▶ _Description of the task_
Write out all of the data without omission, exactly as shown.

▶ _Task input_
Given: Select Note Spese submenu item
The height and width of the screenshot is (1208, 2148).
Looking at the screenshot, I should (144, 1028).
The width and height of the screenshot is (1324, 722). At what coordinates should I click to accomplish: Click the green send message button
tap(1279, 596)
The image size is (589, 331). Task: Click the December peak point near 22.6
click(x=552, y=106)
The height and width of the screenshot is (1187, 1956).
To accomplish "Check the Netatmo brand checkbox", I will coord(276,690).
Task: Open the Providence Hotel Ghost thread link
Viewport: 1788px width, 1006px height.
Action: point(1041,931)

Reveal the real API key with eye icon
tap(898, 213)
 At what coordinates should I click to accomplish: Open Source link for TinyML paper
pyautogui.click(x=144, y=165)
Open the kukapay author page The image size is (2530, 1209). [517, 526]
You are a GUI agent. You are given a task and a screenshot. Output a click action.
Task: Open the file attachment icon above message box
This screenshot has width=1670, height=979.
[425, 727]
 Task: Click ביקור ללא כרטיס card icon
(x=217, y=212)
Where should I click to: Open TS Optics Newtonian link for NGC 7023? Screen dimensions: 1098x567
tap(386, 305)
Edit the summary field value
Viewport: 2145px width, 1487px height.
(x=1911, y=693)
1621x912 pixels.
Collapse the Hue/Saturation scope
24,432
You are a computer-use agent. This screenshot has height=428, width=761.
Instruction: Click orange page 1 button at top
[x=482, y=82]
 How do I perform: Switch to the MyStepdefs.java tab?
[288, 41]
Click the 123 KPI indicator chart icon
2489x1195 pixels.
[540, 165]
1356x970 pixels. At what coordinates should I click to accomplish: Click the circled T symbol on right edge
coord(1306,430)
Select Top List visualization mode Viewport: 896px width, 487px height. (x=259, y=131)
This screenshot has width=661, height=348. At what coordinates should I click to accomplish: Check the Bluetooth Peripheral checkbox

▶ _Solution to the problem_
Given: Select Note Spese submenu item
The height and width of the screenshot is (1208, 2148).
Looking at the screenshot, I should (144, 1028).
The width and height of the screenshot is (1324, 722). At what coordinates should I click to accomplish: Click the green send message button
tap(1279, 596)
The image size is (589, 331). Task: Click the December peak point near 22.6
click(x=552, y=106)
The height and width of the screenshot is (1187, 1956).
To accomplish "Check the Netatmo brand checkbox", I will coord(276,690).
Task: Open the Providence Hotel Ghost thread link
Viewport: 1788px width, 1006px height.
Action: point(1041,931)

Reveal the real API key with eye icon
tap(898, 213)
 At what coordinates should I click to accomplish: Open Source link for TinyML paper
pyautogui.click(x=144, y=165)
Open the kukapay author page The image size is (2530, 1209). [517, 526]
You are a GUI agent. You are given a task and a screenshot. Output a click action.
Task: Open the file attachment icon above message box
This screenshot has width=1670, height=979.
[425, 727]
 Task: Click ביקור ללא כרטיס card icon
(x=217, y=212)
Where should I click to: Open TS Optics Newtonian link for NGC 7023? Screen dimensions: 1098x567
tap(386, 305)
Edit the summary field value
Viewport: 2145px width, 1487px height.
(x=1911, y=693)
1621x912 pixels.
Collapse the Hue/Saturation scope
24,432
You are a computer-use agent. This screenshot has height=428, width=761.
Instruction: Click orange page 1 button at top
[x=482, y=82]
 How do I perform: Switch to the MyStepdefs.java tab?
[288, 41]
Click the 123 KPI indicator chart icon
2489x1195 pixels.
[540, 165]
1356x970 pixels. At what coordinates should I click to accomplish: Click the circled T symbol on right edge
coord(1306,430)
Select Top List visualization mode Viewport: 896px width, 487px height. (x=259, y=131)
This screenshot has width=661, height=348. At what coordinates should I click to accomplish: Check the Bluetooth Peripheral checkbox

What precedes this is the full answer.